ICANN Under Pressure Over Non-Latin Characters
RidcullyTheBrown writes "A story from the Sydney Morning Herald is reporting that ICANN is under pressure to introduce non-Latin characters into DNS names sooner rather than later. The effort is being spearheaded by nations in the Middle East and Asia. Currently there are only 37 characters usable in DNS entries, out of an estimated 50,000 that would be usable if ICANN changed naming restrictions. Given that some bind implementations still barf on an underscore, is this really premature?" From the article: "Plans to fast-track the introduction of non-English characters in website domain names could 'break the whole internet', warns ICANN chief executive Paul Twomey ... Twomey refuses to rush the process, and is currently conducting 'laboratory testing' to ensure that nothing can go wrong. 'The internet is like a fifteen story building, and with international domain names what we're trying to do is change the bricks in the basement,' he said. 'If we change the bricks there's all these layers of code above the DNS ... we have to make sure that if we change the system, the rest is all going to work.'" Given that some societies have used non-Latin characters for thousands of years, is this a bit late in coming?
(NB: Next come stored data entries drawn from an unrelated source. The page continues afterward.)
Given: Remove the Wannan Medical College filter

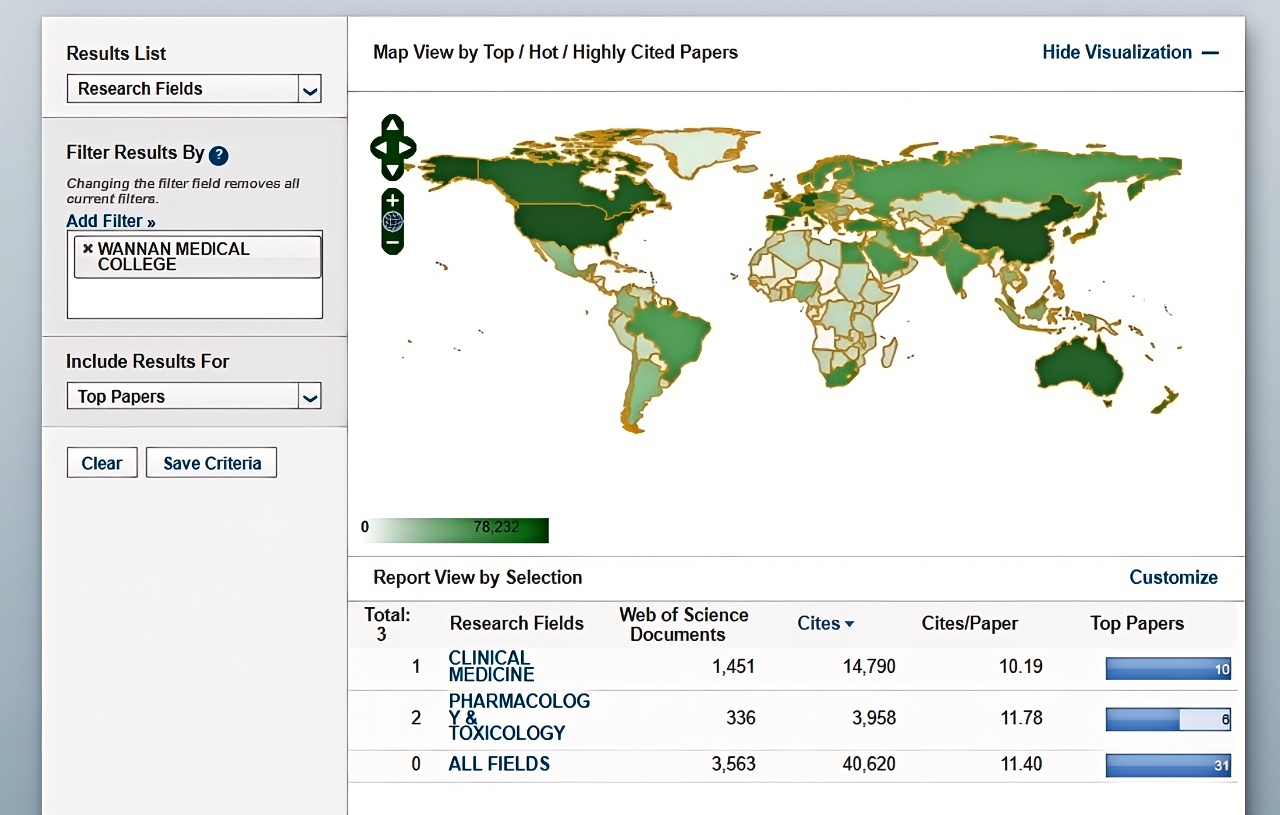Looking at the screenshot, I should [88, 249].
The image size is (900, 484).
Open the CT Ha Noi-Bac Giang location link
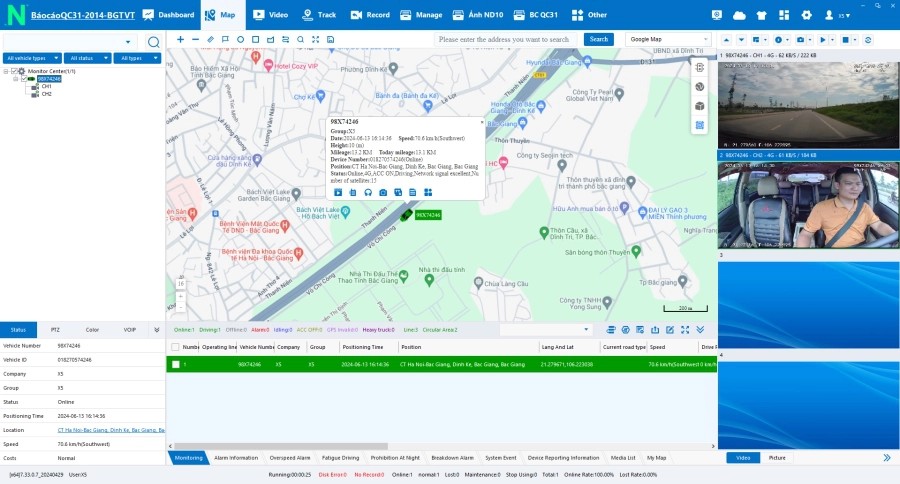coord(110,429)
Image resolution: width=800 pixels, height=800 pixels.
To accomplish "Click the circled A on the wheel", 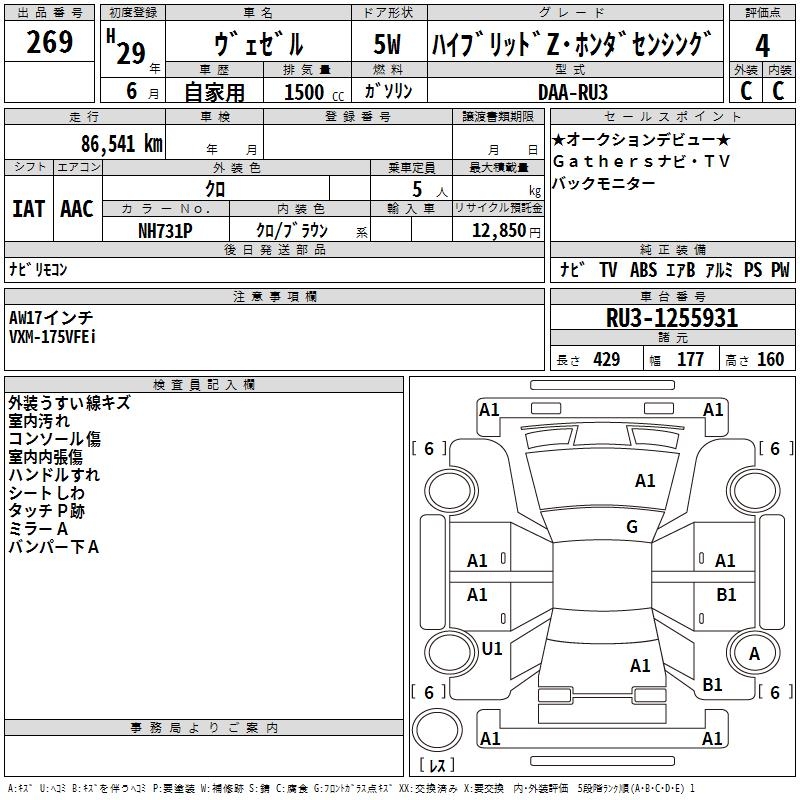I will [754, 654].
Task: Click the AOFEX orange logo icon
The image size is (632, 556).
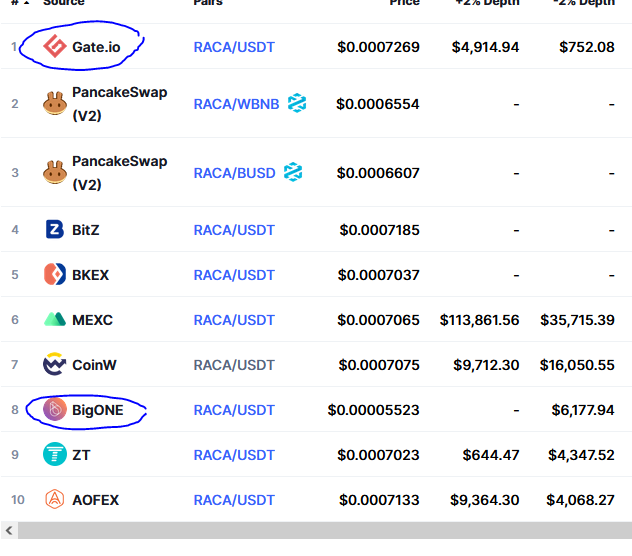Action: tap(55, 499)
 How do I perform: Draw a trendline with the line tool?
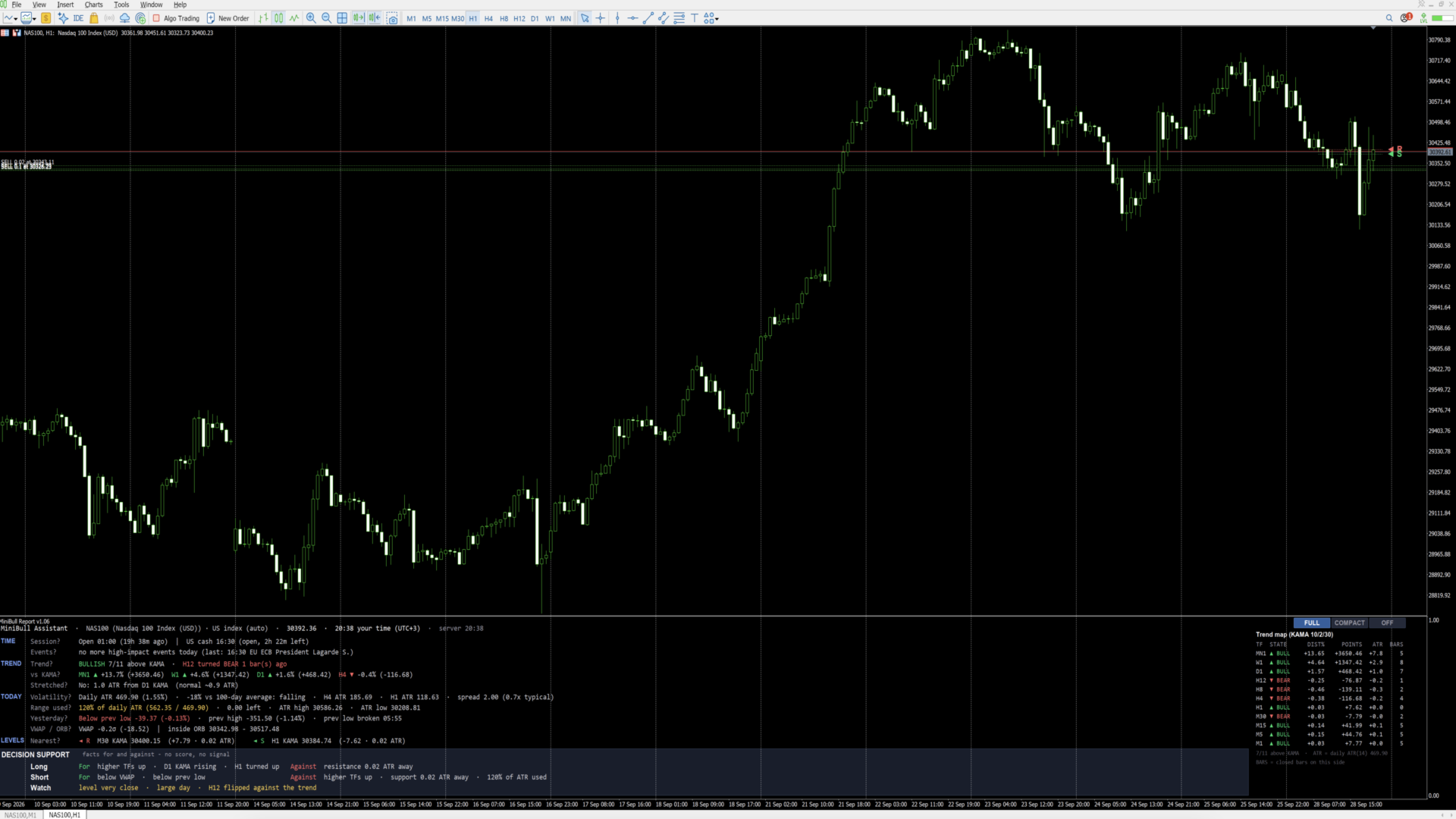point(648,18)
It's called a "Homograph Attack". See http://en.wikipedia.org/wiki/IDN_homograph_attack
much even when Windows solved the problem soooo long ago
i18n on windows is far from "solved".
I do admit that MS had a huge benefit when they started pushing unicode.
(It takes a company with microsoft's level of clout to push around national governments )
And the ASCII problem isn't just bad because it forces people to use inefficient encodings like UTF-8 (THREE bytes per character?)
Perhaps you don't realize that UTF-8 is moving on to become the most dominant character encoding,
and the legacy cruft such as UTF-16 (designed to deal with design flaws in windows) is being phased out.
Even languages that would end up as mostly 3 byte characters tend to benefit from the savings on single byte
characters for control and formatting markup.
I'm not going to harp on about it, but a few basic web searches could enlighten you here.
if(string[index] == '.' || string[index] == '?' || string[index] == '!') sentenceEnd = true;
Code like that *works* in UTF-8, which is one of the things that makes it beatiful. (among many others)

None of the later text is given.